# EXTRAIT DU DOCUMENT:
'''
On notera l’importance attachée à la question du prix de l’eau, c’est-à-dire du prix des services de l’eau et de l’assainissement y compris les taxes et du prix des branchements aux réseaux. Le prix du branchement devra être inférieur ou tout au moins être accolé à l’indice national des prix et de la consommation.

Autres mesures de mise en œuvre du droit à L’eau.

Le droit à l’eau vise à rendre le prix de l’eau abordable pour tous les Congolais, faciliter le paiement de l’eau et de l’assainissement, éviter les coupures d’eau pour cause d’impayé et veiller à ce que tout Congolais ait effectivement accès à l’eau potable.

-Des tarifs réduits pour l’eau des Congolais démunis. -Éviter les coupures d’eau aux Congolais démunis. -Mieux prendre en charge les dettes d’eau des ménages démunis (FSE)-Autoriser les usagers démunis à répartir (étalement) le paiement de l’eau sans frais supplémentaires et sans pénalités diverses. -Réduire le prix de l’eau potable indispensable à la vie. En contrepartie, augmenter le prix des consommations d’eau importantes. -Ne pas couper l’approvisionnement en eau des usagers vulnérables de bonne foi.-Détailler les cas où une coupure d’eau en cas d’impayés d’eau peut être ordonnée sur décision d’un tribunal. Préciser, le cas échéant si le maire peut suspendre une mesure de coupure proposée du fait de la situation de précarité de l’usager. La liste des cas d’interdiction de coupure d’eau(nourrissons, personnes dépendantes, vendredis et veilles de fêtes, etc.) mériteraient d’être rendue obligatoire. Lorsque le maire est alerté d’une éventuelle coupure d’eau, il doit se renseigner pour savoir si l’usager est en situation de précarité et faire éventuellement la demande de suspension de la coupure proposée. Dans chaque mairie, créer des cellules de communication et d’information de gestion des dossiers d’impayés.-Maintenir un approvisionnement minimal en eau. Prévoir qu’en cas de coupure éventuelle d’eau, la SNDE s’assure au préalable de la disponibilité d’un approvisionnement minimal en eau. -Autoriser le rebranchement au réseau dès qu’une part substantielle de la créance est réglée. Prévoir le rebranchement sans délai sur demande de l’usager à condition que les preuves de la situation de précarité aient été fournies, qu’un échéancier de remboursement ait été signé et qu’une partie de la dette ait été payée par l’usager.-Donner accès à l’eau potable dans les zones rurales. Déterminer dans chaque municipalité et collectivité conformément à la loi les zones à desservir en eau potable et adopter, le cas échéant, un plan de travaux d’extension du réseau de distribution. Veiller à ce que chaque habitant non desservi puisse pendant toute l’année se servir en eau potable à une borne-fontaine ou source communale ou rurale d’eau potable en un lieu aisément accessible -Équiper les marchés, les jardins publics et les gares, ports et aéroports de fontaines publiques et des sanitaires. Une redevance communale pourrait être perçue pour l’utilisation des sanitaires et la fourniture de l’eau dans les marchés, gares, ports et aéroports.
'''
# DONNÉES DE L'EXERCICE:
'''
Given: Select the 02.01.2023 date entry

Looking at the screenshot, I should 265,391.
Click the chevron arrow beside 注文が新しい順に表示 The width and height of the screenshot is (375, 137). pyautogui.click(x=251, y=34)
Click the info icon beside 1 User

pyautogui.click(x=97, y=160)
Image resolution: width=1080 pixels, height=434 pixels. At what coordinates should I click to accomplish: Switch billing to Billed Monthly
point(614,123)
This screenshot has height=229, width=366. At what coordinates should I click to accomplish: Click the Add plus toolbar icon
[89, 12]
'''
'''
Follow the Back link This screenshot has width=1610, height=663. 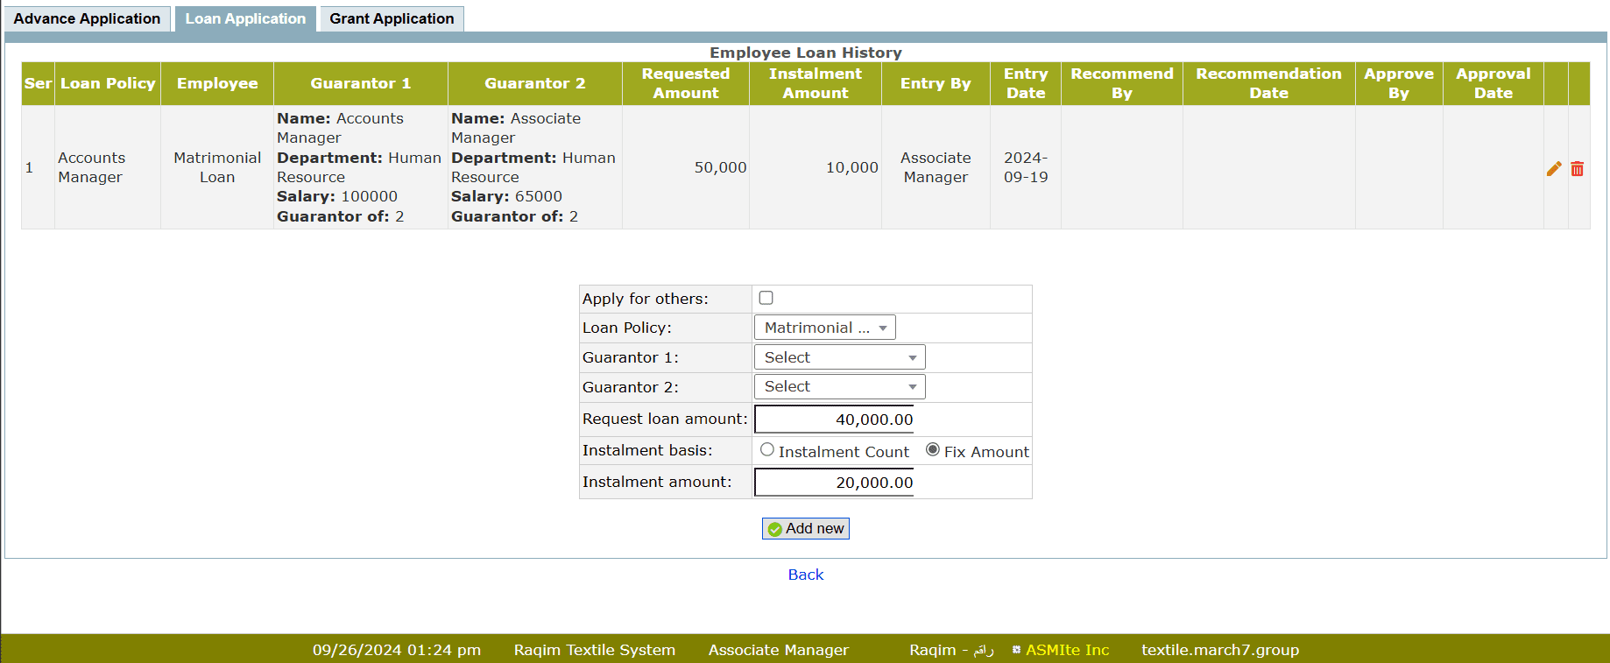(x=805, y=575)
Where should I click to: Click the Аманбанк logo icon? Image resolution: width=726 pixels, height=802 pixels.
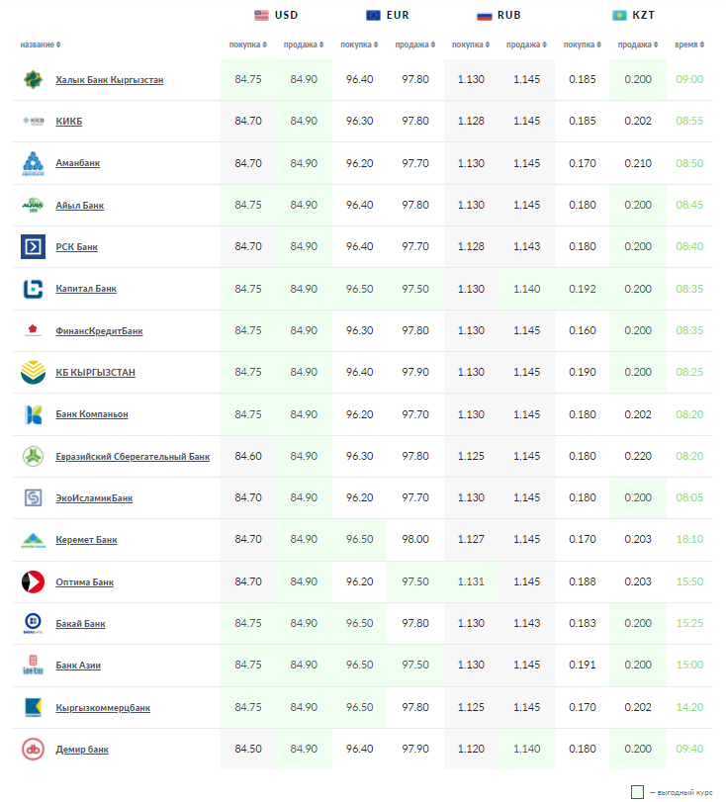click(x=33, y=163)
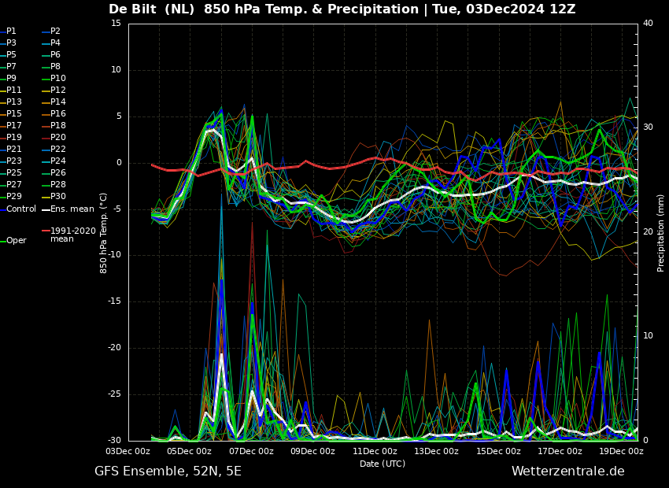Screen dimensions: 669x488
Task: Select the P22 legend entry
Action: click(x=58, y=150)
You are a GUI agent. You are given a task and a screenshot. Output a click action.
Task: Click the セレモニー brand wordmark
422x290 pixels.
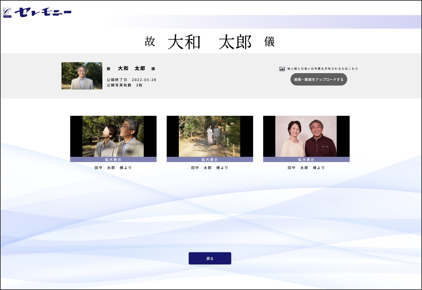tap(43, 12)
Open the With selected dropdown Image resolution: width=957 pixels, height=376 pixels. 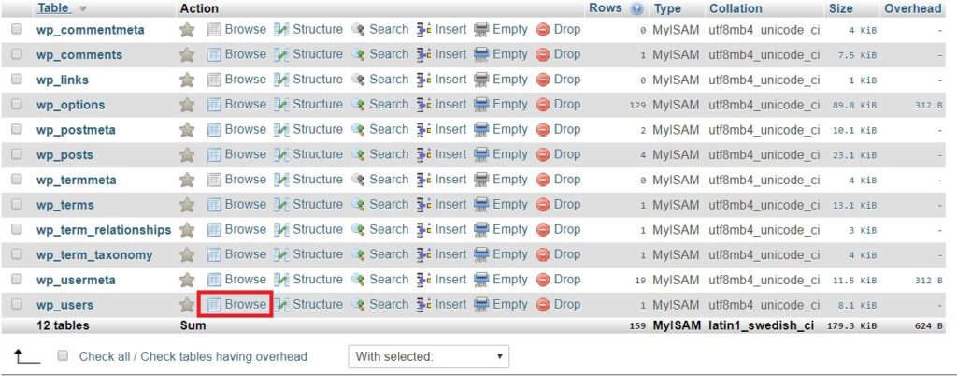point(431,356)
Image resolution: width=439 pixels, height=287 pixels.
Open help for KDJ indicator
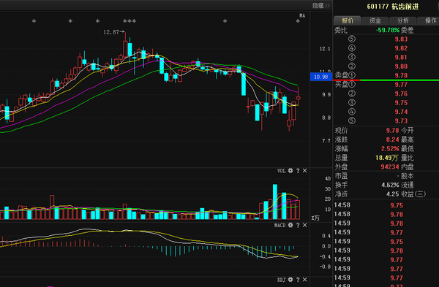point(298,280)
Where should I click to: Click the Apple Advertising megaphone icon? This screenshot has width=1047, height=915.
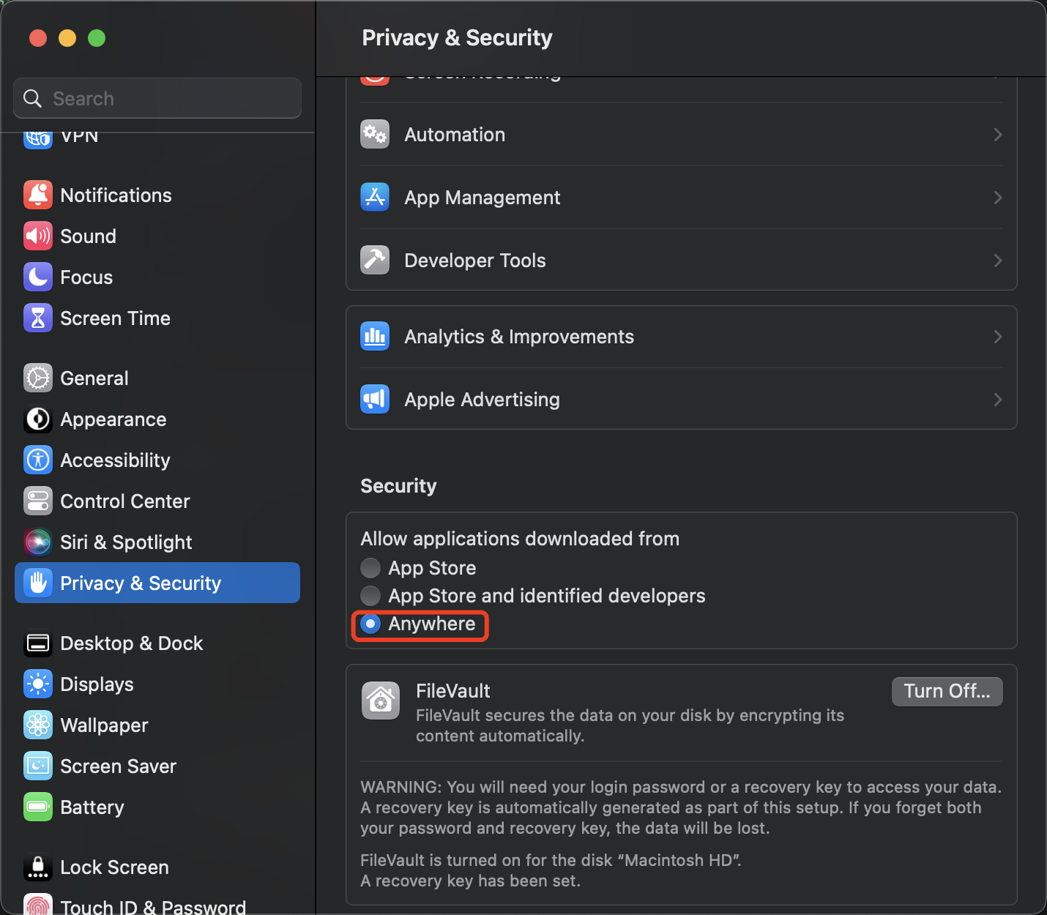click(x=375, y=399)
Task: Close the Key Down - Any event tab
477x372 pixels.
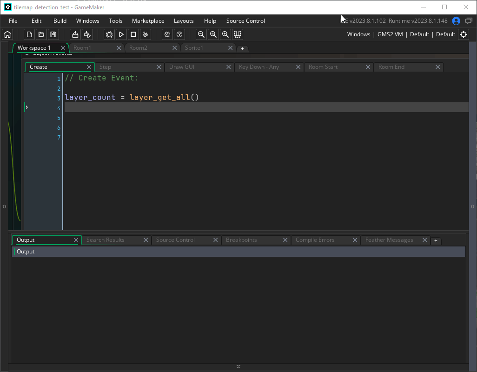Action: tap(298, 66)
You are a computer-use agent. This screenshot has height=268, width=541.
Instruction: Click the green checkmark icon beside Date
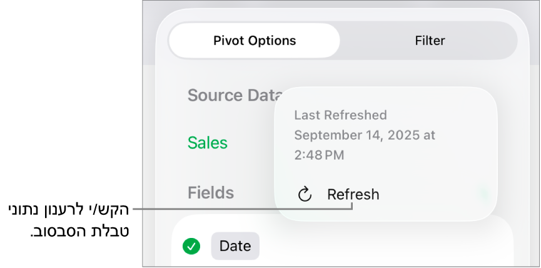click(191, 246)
'''
# TÂCHE À RÉALISER:
Recopiez le passage de l'extrait sur le droit à l'eau qui commence par « On notera l’importance » et se termine par « de la consommation. ». Les enregistrements n'ont aucun rapport avec l'extrait sur le droit à l'eau.

# ZONE DE RÉPONSE:
On notera l’importance attachée à la question du prix de l’eau, c’est-à-dire du prix des services de l’eau et de l’assainissement y compris les taxes et du prix des branchements aux réseaux. Le prix du branchement devra être inférieur ou tout au moins être accolé à l’indice national des prix et de la consommation.